**The problem**
After locating the line that contains "This screenshot has", quote it and all lines after it through the end of the entries, and nothing more. Pictures stay out.

───── Records for this exercise

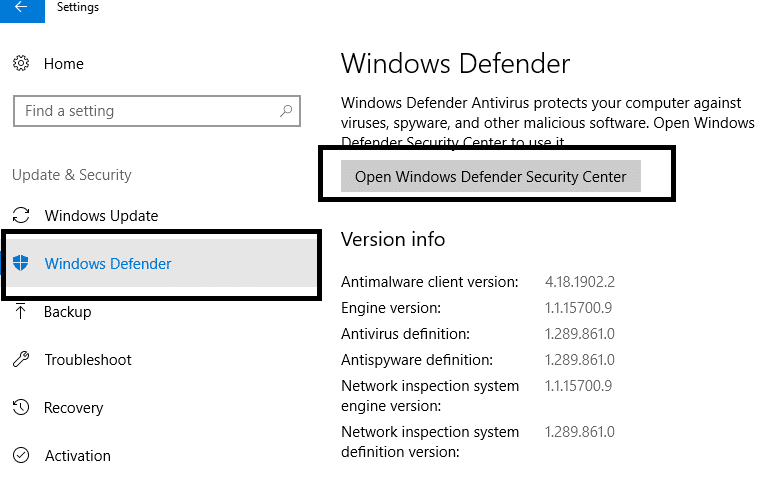Click the Backup upload arrow icon
Screen dimensions: 764x480
(21, 312)
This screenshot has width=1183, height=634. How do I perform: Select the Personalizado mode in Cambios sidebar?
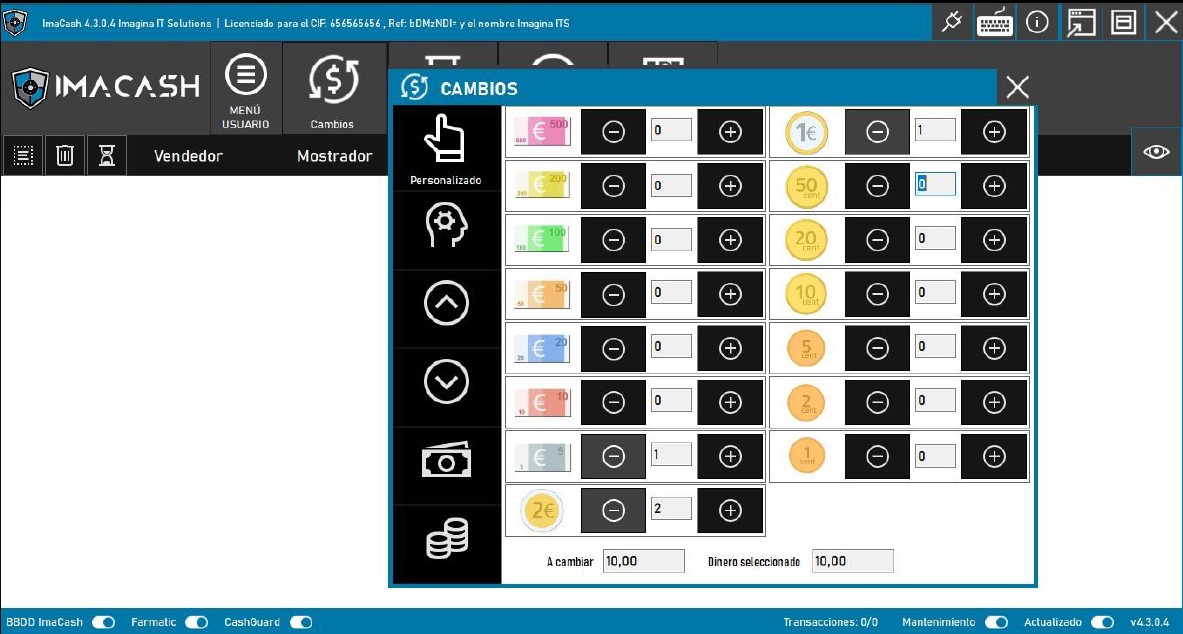coord(446,145)
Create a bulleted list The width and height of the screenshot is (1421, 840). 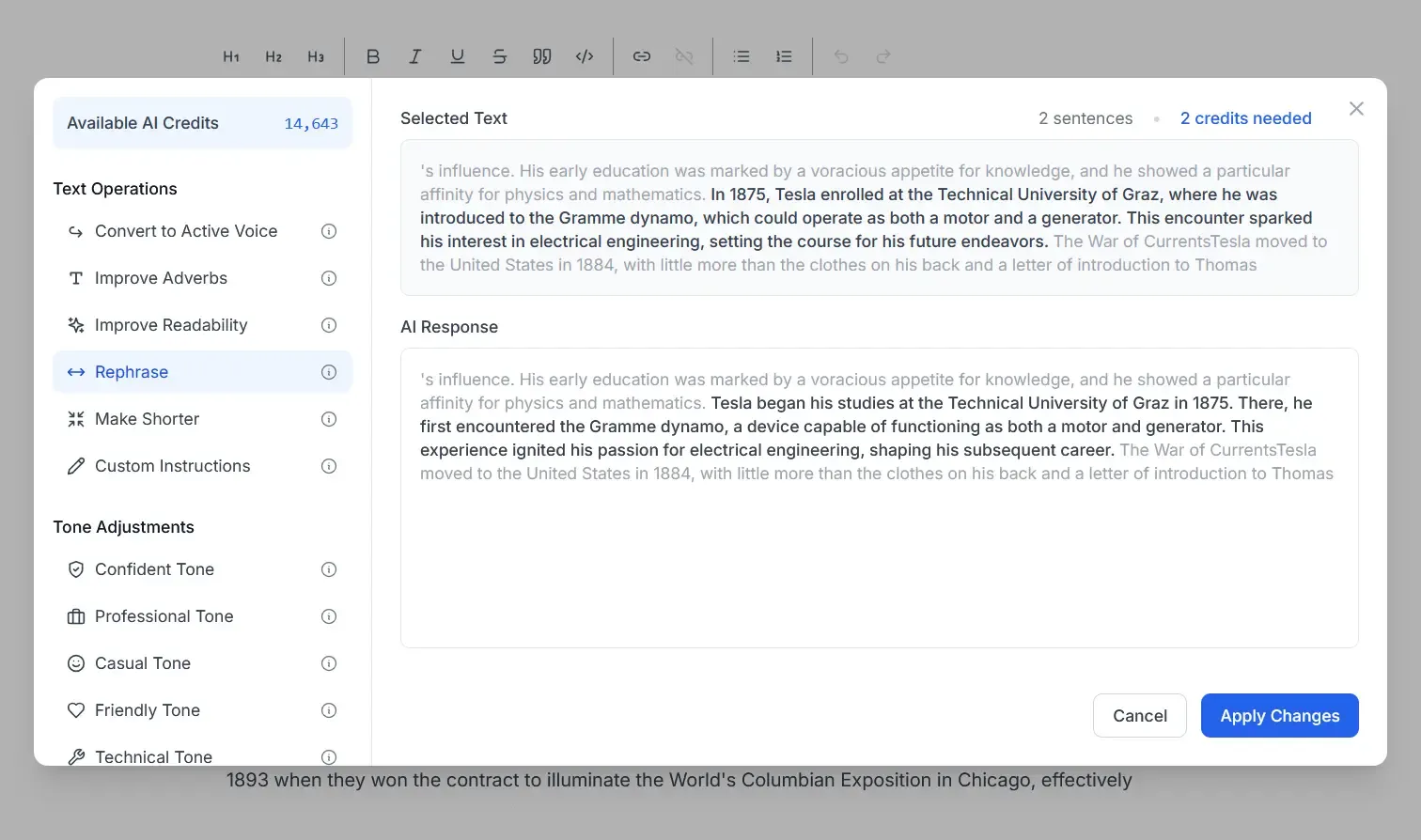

──────────

**Finished exercise**
This screenshot has width=1183, height=634. How do I perform: Select the Personalizado mode in Cambios sidebar?
coord(446,145)
Create a bulleted list The width and height of the screenshot is (1421, 840). 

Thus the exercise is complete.